At 434 Lawrence Street, Armstrong was followed in 1914 by another household headed by women, a mother and daughter who were both widowed (Martha Delaney and Margaret Wheaton), and the daughter’s 13-year-old son. They moved on when Margaret Wheaton remarried in 1915, creating a vacancy filled by the family of August Sonntag, a woodworker at the Victor Talking Machine Company, for the decade between 1916 and 1926. Sonntag and his wife Jane (also known as Jennie), both white and born in Pennsylvania, represented converging ethnic identities—his parents had been born in Germany, and hers in Ireland. Prior to Lawrence Street, they lived at 301 Point Street, closer to the Victor manufacturing complex. While there, they suffered the death of their oldest daughter, Theresa, who succumbed to pneumonia at the age of 13. On Lawrence Street, they raised their surviving two daughters and one son to young adulthood.

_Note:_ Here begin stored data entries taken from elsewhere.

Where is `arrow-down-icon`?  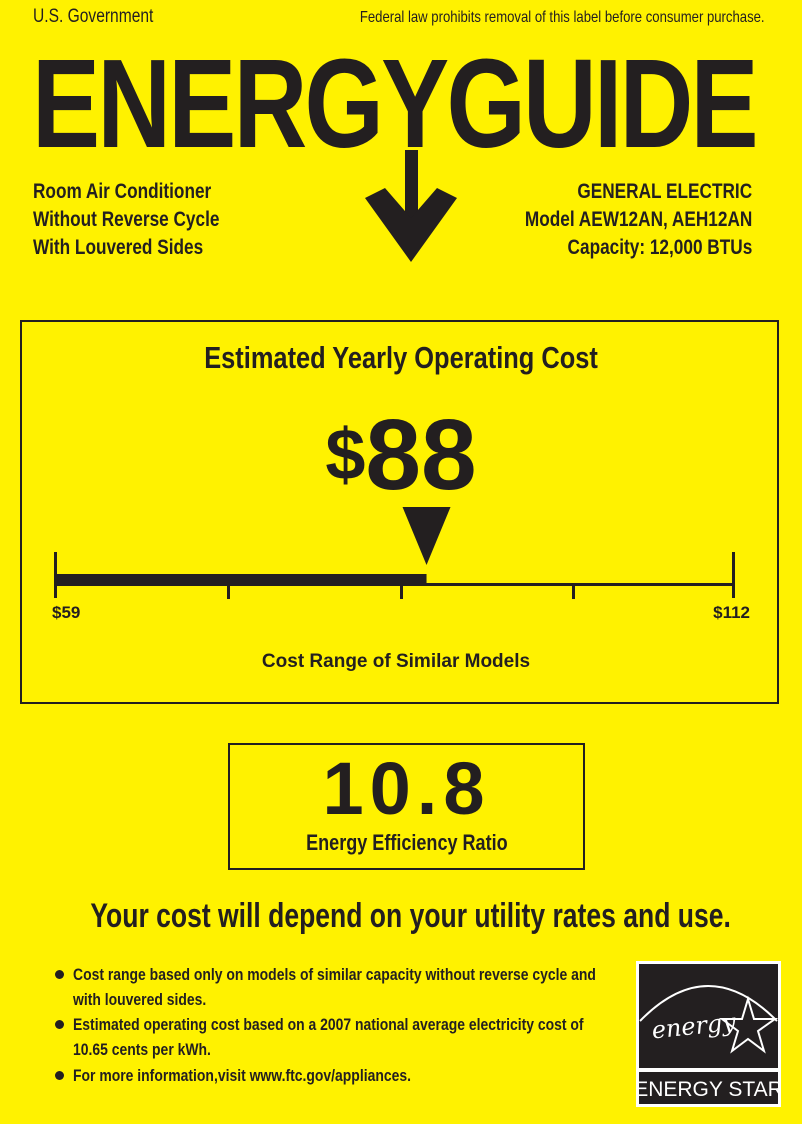 arrow-down-icon is located at coordinates (411, 206).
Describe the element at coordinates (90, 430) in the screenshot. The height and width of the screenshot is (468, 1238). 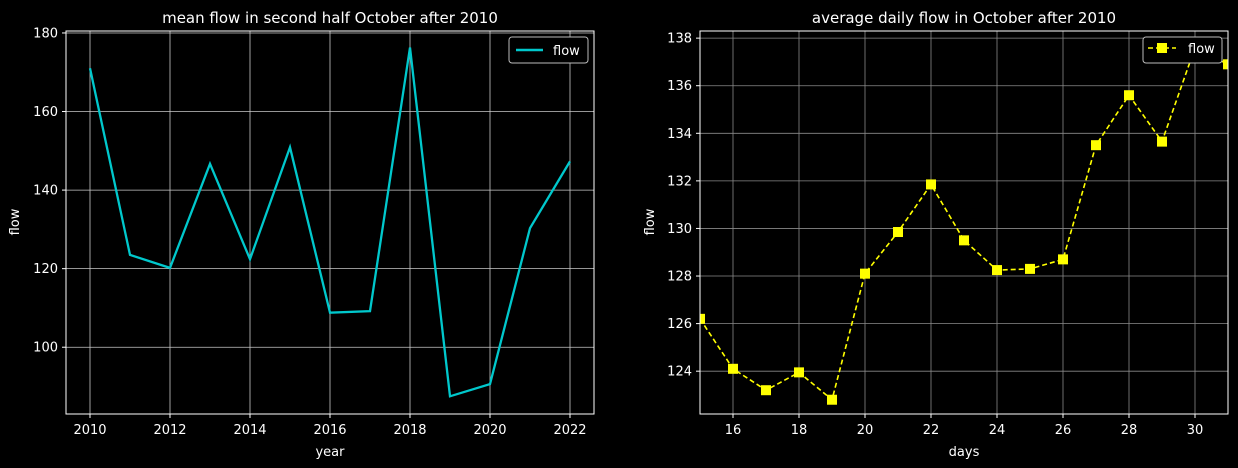
I see `left-xtick-label: 2010` at that location.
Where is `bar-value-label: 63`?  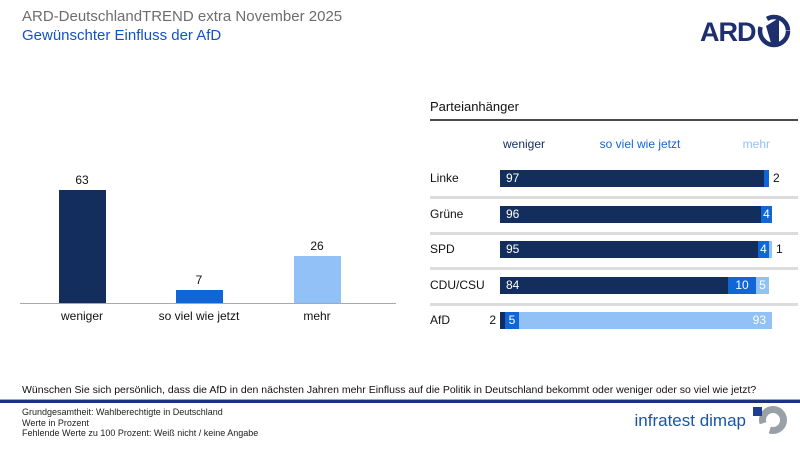
bar-value-label: 63 is located at coordinates (82, 180).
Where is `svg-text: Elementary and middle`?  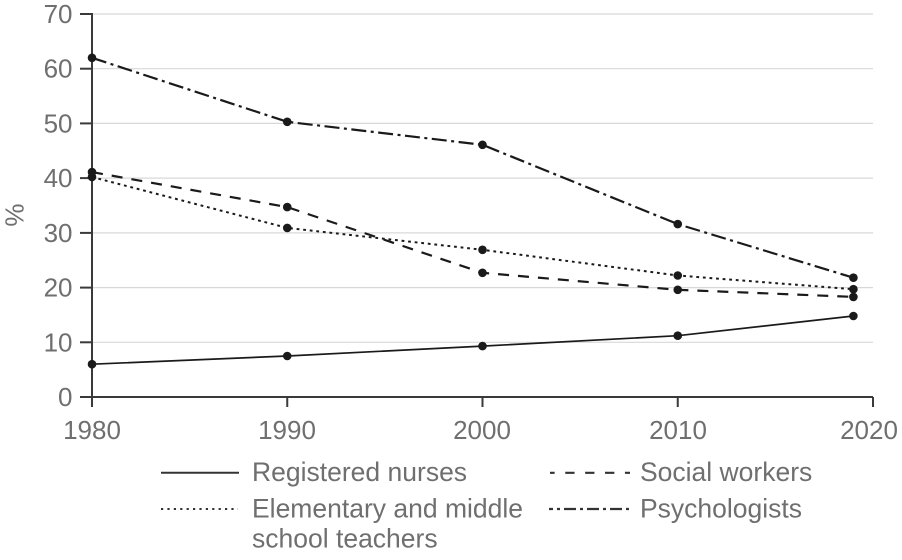
svg-text: Elementary and middle is located at coordinates (388, 509).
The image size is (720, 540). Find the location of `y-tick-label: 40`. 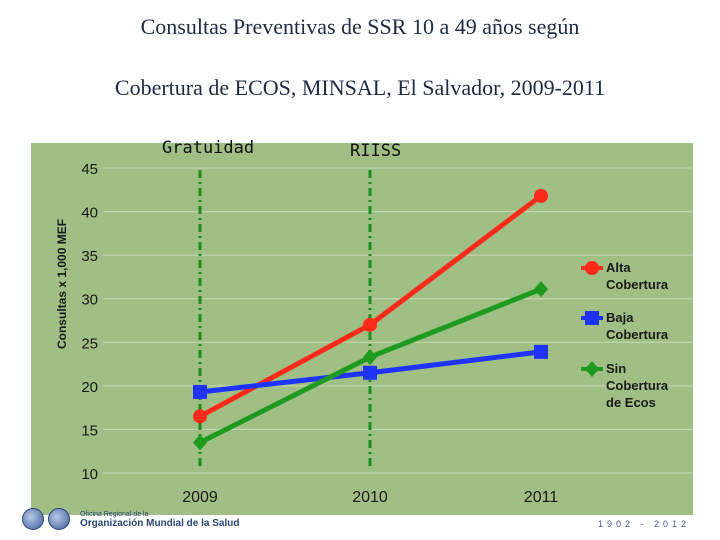

y-tick-label: 40 is located at coordinates (90, 214).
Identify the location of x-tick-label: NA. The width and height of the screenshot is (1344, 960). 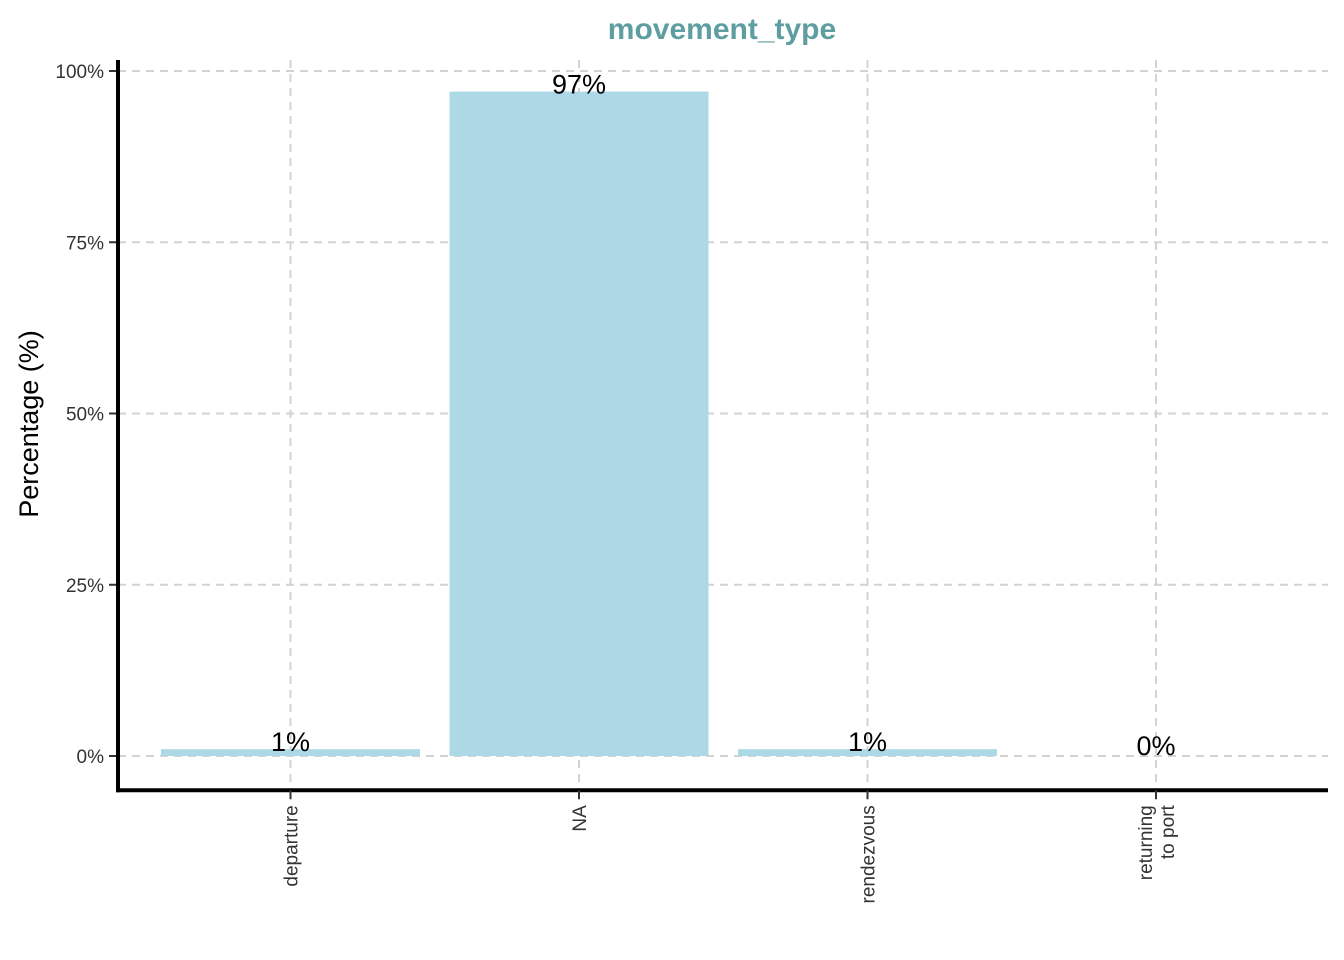
(580, 818).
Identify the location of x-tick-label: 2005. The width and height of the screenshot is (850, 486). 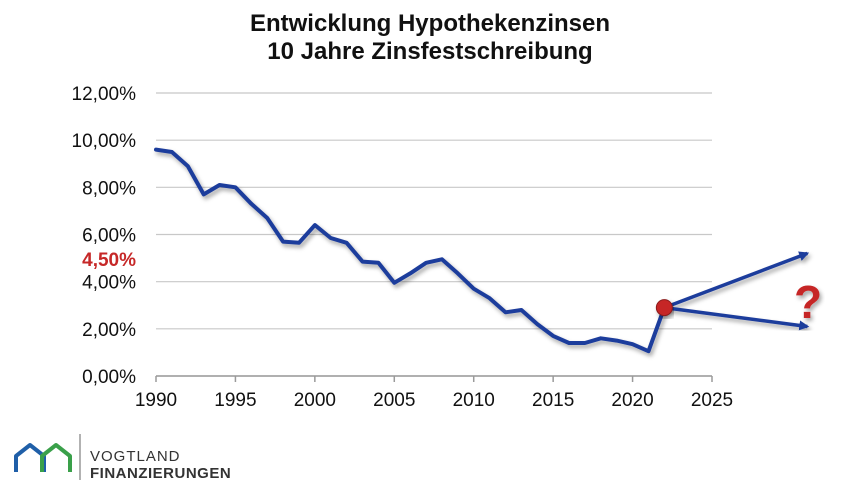
(394, 400).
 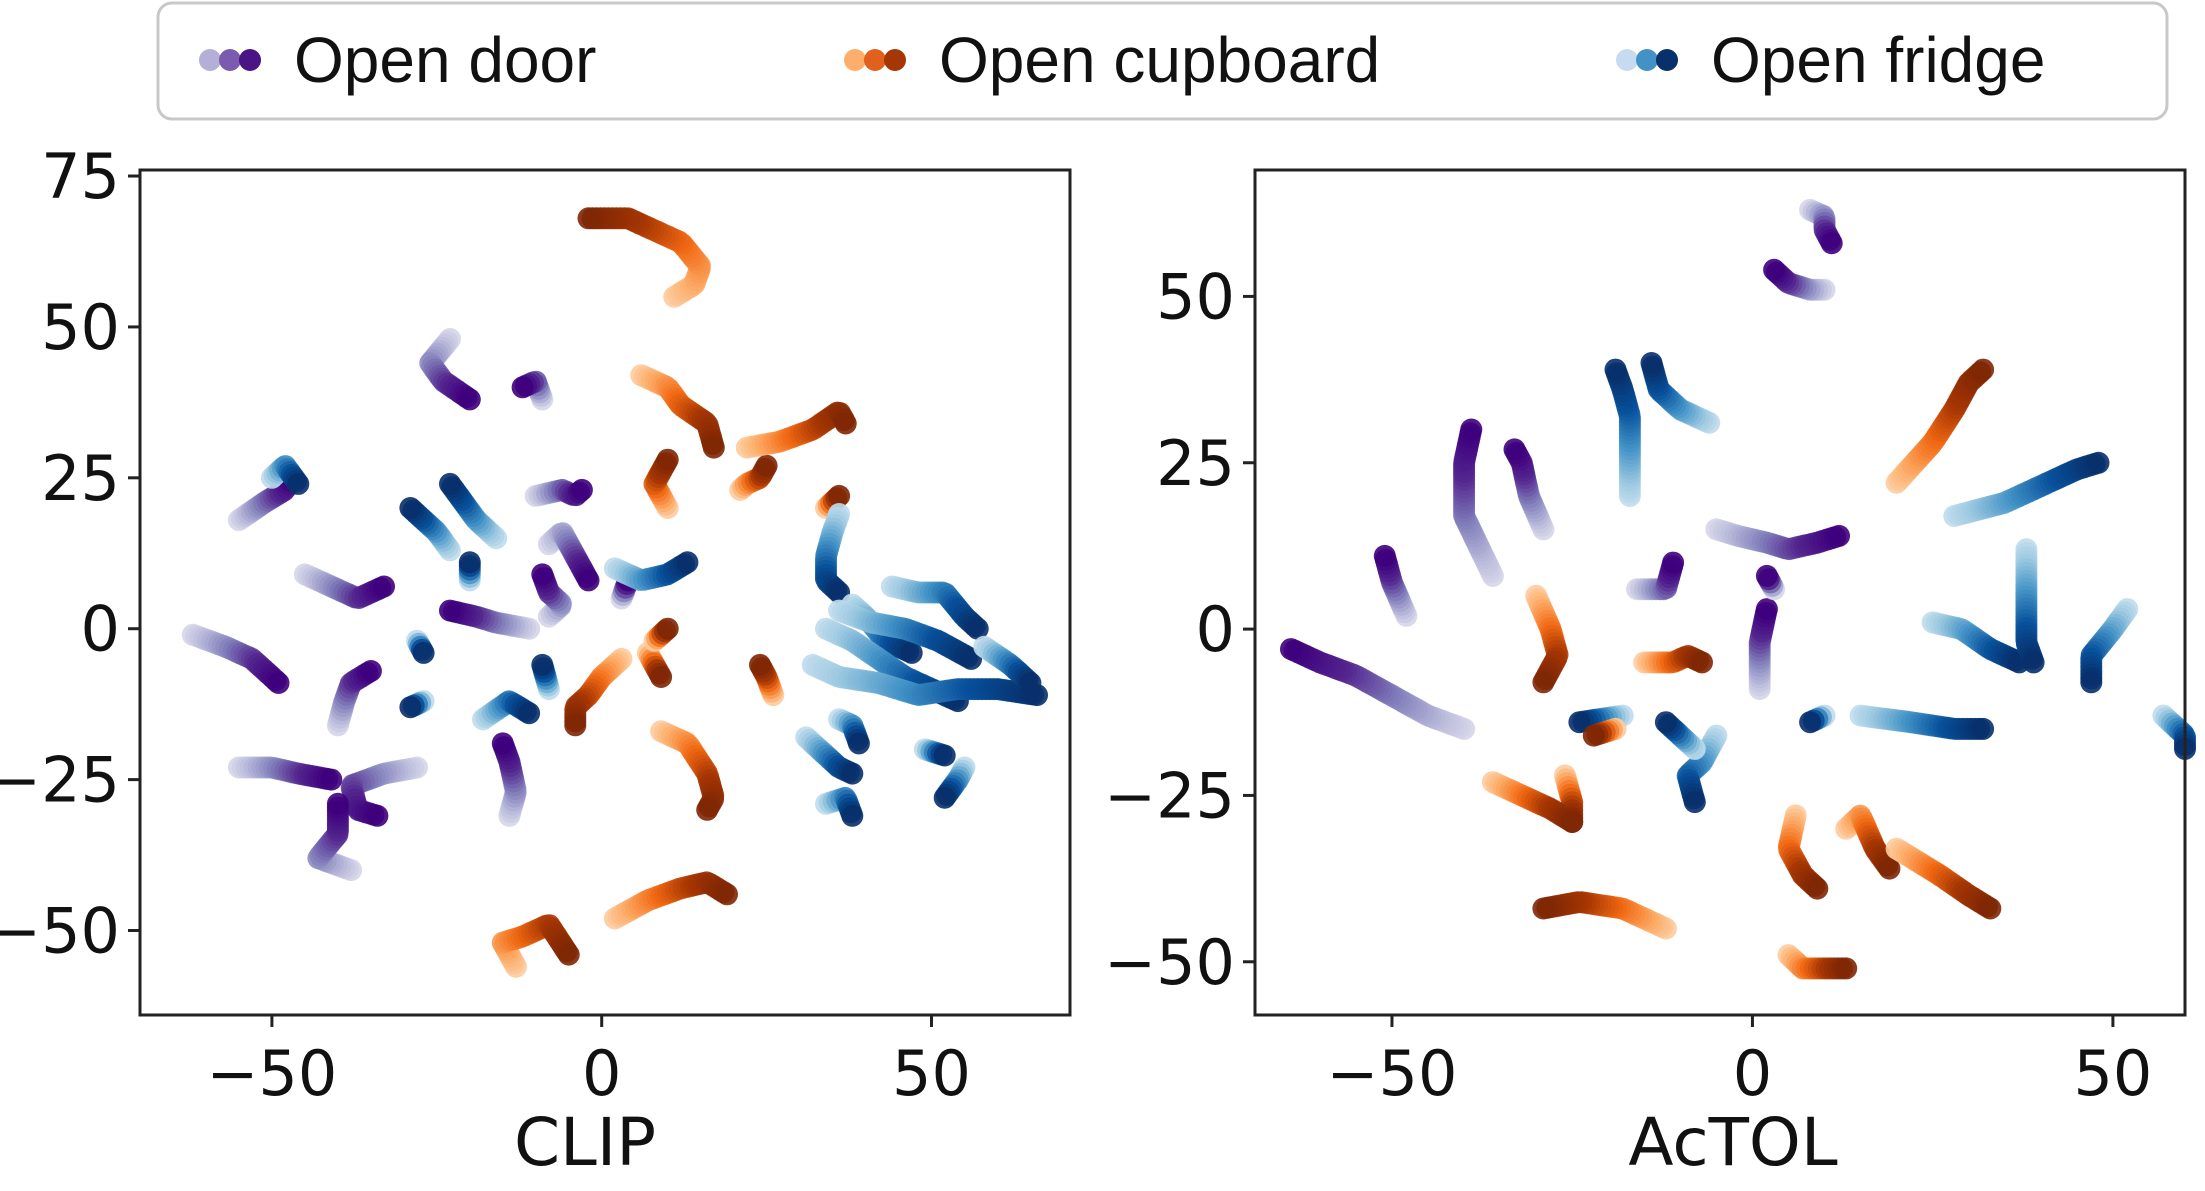 What do you see at coordinates (100, 630) in the screenshot?
I see `y-tick-label: 0` at bounding box center [100, 630].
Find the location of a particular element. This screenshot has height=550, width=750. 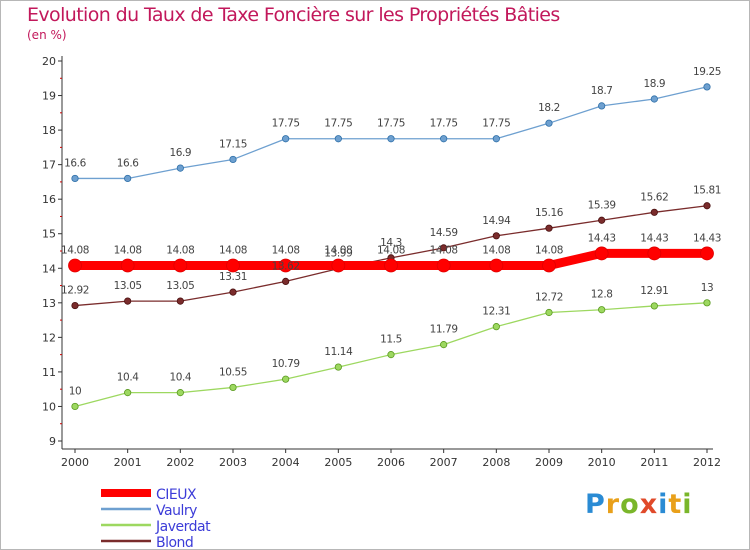

data-label-blond: 13.62 is located at coordinates (286, 266).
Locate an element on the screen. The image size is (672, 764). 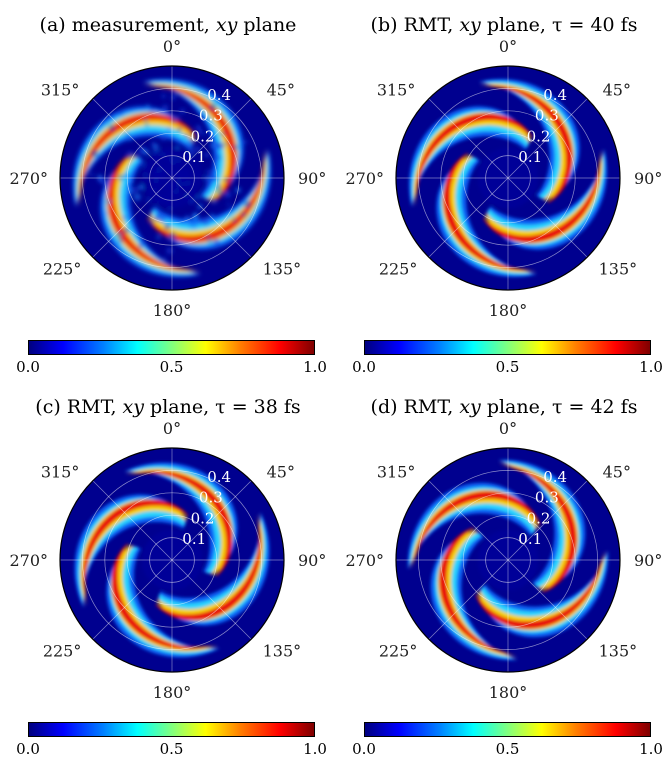
title-variable: xy is located at coordinates (470, 25).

Tenants continued to live at 434 Lawrence Street through the 1930s and most of the 1940s, but the character of the street was changing. Lawrence Street began to function as a service alley for automobiles, and garages replaced several of the rowhouses (see 416, 428, and 430 Lawrence Street). This was the fate of 434 Lawrence Street, which was purchased in 1946 by the owner of an adjacent house facing Fifth Street (211 N. Fifth). That owner, Dr. Charles Kutner, renovated the Fifth Street house into a home and office and eliminated its deteriorated third floor in the process. Similarly, 434 Lawrence Street was reduced to one story and converted into an automobile garage, with a new concrete-block structure faced in brick joining the two structures in the back. The enlarged 211 N. Fifth Street, incorporating the former 434 Lawrence Street rowhouse, conveyed to Rutgers University as part of a multiple-property transaction with a real estate investor in 2005.
Camden and Philadelphia Newspapers.
Camden County Deeds.
Sanborn Insurance Maps, 1885-1950.
U.S. and New Jersey Census, 1870-1950.
Note on sources: When documented for the National Register of Historic Places, the Lawrence Street rowhouses were thought to have been occupied by servants for the homeowners on Cooper Street. This research updates and corrects the record.